Answer 1 · 2021-11-27T11:03:27.000Z

If the highest bits of a byte decide what should be done the checks can be simplified.
My (Seed7) code works with the following definitions:

const integer: QOI_INDEX   is 16#3f;  # 00xxxxxx
const integer: QOI_RUN_8   is 16#5f;  # 010xxxxx
const integer: QOI_RUN_16  is 16#7f;  # 011xxxxx
const integer: QOI_DIFF_8  is 16#bf;  # 10xxxxxx
const integer: QOI_DIFF_16 is 16#df;  # 110xxxxx
const integer: QOI_DIFF_24 is 16#ef;  # 1110xxxx
const integer: QOI_COLOR   is 16#ff;  # 1111xxxx

This allows checks without masks:

            if byte1 <= QOI_INDEX then
              ...
            elsif byte1 <= QOI_RUN_8 then
              ...
            elsif byte1 <= QOI_RUN_16 then
              ...
            elsif byte1 <= QOI_DIFF_8 then
              ...
            elsif byte1 <= QOI_DIFF_16 then
              ...
            elsif byte1 <= QOI_DIFF_24 then
              ...
            else  # byte1 <= QOI_COLOR
              ...
            end if;

This trick works also in C. I have not measured how much time is saved with this in C. If the lowest bits are used to do the decisions this type of optimization is not possible.

Answer 2 · 2021-11-28T16:49:21.000Z

The file format for QOI will not change anymore. See #37 for more info.

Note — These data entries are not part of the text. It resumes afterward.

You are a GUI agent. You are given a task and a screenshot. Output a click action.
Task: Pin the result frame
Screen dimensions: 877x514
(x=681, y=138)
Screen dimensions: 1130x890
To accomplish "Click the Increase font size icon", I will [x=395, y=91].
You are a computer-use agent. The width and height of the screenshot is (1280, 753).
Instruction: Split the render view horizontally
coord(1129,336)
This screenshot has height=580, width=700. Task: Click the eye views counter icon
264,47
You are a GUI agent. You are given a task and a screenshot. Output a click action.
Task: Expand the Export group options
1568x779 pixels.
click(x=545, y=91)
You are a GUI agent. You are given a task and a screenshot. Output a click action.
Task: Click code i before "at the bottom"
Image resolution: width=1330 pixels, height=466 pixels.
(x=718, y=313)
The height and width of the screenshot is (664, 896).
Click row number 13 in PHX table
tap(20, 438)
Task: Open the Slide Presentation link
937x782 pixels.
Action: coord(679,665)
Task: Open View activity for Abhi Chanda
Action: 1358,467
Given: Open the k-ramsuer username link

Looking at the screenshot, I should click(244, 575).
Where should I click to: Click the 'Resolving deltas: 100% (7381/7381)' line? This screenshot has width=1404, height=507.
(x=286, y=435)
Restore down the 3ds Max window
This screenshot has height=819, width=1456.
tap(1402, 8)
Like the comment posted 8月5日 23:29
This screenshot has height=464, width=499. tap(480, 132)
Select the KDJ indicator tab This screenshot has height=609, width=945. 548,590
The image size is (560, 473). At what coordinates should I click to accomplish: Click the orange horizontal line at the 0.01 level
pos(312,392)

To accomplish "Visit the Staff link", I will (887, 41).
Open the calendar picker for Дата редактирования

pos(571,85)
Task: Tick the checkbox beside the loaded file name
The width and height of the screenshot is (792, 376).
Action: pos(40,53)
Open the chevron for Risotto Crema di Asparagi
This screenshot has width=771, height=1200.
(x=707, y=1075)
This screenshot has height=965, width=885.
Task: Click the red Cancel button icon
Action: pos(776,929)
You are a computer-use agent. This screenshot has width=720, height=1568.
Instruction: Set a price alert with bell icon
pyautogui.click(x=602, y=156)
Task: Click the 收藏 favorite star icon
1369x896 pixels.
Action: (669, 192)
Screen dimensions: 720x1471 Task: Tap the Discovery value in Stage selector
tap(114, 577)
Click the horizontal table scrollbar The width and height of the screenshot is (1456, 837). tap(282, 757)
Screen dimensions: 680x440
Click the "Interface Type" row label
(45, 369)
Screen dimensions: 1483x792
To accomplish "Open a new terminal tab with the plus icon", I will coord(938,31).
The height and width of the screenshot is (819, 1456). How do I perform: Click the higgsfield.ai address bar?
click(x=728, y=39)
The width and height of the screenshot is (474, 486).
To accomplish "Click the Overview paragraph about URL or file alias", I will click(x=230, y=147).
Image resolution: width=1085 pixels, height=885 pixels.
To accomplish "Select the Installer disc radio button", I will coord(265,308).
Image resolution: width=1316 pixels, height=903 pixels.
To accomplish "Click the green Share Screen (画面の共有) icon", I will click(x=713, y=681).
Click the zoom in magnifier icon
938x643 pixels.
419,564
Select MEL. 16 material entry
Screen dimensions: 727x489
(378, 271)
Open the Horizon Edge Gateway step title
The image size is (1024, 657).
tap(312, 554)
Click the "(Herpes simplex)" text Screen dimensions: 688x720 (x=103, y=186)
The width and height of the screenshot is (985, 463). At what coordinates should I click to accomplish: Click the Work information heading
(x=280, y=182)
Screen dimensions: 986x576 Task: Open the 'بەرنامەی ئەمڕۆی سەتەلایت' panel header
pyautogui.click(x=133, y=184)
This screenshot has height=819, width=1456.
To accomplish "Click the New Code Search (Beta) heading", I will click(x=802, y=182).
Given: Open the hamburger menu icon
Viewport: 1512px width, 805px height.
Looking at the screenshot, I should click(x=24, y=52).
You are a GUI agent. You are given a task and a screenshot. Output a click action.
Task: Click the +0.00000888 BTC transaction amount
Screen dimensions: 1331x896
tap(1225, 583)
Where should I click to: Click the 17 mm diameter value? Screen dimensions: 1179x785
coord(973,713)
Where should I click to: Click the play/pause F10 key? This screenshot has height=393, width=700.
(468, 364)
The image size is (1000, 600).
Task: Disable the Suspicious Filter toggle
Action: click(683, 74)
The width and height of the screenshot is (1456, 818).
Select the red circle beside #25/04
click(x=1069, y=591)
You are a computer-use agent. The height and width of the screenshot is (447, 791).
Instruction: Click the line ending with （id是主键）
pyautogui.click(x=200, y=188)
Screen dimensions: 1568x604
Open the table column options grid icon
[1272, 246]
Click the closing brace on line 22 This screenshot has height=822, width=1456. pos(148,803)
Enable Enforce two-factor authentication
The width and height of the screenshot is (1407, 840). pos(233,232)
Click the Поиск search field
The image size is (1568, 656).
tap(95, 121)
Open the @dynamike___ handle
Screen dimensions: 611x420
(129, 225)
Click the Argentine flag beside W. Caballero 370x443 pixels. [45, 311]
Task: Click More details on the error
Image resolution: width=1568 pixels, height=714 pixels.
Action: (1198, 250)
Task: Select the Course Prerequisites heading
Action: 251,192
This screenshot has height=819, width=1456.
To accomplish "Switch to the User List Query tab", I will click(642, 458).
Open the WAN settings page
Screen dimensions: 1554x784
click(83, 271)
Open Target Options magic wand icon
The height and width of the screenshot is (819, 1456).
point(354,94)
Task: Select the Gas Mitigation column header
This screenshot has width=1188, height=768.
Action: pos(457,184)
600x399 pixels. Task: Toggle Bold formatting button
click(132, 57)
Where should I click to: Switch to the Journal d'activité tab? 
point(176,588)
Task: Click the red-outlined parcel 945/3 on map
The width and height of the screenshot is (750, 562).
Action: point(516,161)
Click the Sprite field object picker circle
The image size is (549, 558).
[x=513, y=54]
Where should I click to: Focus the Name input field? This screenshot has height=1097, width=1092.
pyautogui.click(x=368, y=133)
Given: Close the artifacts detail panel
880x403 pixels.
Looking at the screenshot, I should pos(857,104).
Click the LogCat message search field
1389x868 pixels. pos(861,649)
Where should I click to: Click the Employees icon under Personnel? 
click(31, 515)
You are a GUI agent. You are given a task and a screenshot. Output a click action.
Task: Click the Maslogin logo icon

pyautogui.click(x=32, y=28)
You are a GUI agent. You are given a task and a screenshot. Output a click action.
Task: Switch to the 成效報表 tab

Ideas for a successor to QOI should be discussed here: https://github.com/nigeltao/qoi2-bikeshed/issues

Answer 3 · 2021-12-20T15:21:49.000Z

Please reconsider. This is a huge wart for the spec, if you ask me. There's little reason to have big-endian ints in 2021.

Answer 4 · 2021-12-20T21:57:30.000Z

As far as I can tell it's only the header fields that are big endian. The rest of this diff is about the bit encoding inside the bytes which isn't really endianness related (and I think @ThomasMertes is right, it makes sense to keep it as-is).

I totally agree though it's a super weird decision to make the headers big endian and should probably be changed.